Blood Glucose Loading. Blood Glucose Loading is the consumption of food on the day of competition. This can help replenish any energy stores that may have been depleted during the night and even help in the recovery from the previous training session. It’s important for athletes to know which foods will help them perform at their peak level. Foods should be low GI and high in CHO to help sustain energy levels during exercise. Foods to intake before an event include fruit, cereals, pasta and rice. Food to avoid is anything high in fat, fibre, green acidic vegetables, salty foods and caffeine, as these can be hard to digest or can make the body uncomfortable.

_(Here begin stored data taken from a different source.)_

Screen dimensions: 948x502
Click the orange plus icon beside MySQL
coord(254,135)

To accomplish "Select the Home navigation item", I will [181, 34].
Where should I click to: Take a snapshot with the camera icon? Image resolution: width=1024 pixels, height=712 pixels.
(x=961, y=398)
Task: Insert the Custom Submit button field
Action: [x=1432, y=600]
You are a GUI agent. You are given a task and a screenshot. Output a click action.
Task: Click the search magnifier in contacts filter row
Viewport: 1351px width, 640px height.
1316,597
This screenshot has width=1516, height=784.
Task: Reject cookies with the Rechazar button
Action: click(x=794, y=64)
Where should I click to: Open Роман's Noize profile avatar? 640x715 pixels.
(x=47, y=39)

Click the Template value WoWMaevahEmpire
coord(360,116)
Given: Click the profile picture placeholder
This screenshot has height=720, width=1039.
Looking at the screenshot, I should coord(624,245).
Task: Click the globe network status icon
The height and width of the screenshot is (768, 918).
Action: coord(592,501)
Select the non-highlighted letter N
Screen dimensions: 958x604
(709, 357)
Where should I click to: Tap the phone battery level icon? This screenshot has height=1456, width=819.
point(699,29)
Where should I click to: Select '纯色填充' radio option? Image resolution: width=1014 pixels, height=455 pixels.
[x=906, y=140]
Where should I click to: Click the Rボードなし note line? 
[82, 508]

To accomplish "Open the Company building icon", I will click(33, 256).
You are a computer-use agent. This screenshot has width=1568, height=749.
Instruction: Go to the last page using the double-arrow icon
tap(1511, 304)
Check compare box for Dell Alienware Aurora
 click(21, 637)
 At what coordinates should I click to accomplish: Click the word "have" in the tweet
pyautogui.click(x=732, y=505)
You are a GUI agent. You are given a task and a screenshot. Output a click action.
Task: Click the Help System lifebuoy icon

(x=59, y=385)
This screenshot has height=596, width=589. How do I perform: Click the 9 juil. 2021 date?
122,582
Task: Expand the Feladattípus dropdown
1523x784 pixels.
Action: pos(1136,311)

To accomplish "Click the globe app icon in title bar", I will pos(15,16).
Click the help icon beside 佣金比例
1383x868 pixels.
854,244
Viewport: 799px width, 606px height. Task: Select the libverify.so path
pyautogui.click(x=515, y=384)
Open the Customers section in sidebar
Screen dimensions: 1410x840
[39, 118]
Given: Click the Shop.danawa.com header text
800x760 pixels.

Carbohydrate loading CHO loading is a change in nutrition and training in the 3-4 days leading up to an endurance event. These 3-4 days before an event the athlete will taper their exercise and increase their CHO intake. A meal that an athlete may consume for breakfast when CHO loading would be high fibre cereal, a banana and a fruit smoothie with low fat yogurt. According to the Australian Institute of Sport (AIS) carbohydrate loading can improve performance by 2-3%, this is only possible if carbohydrate loading plans are carried out accurately.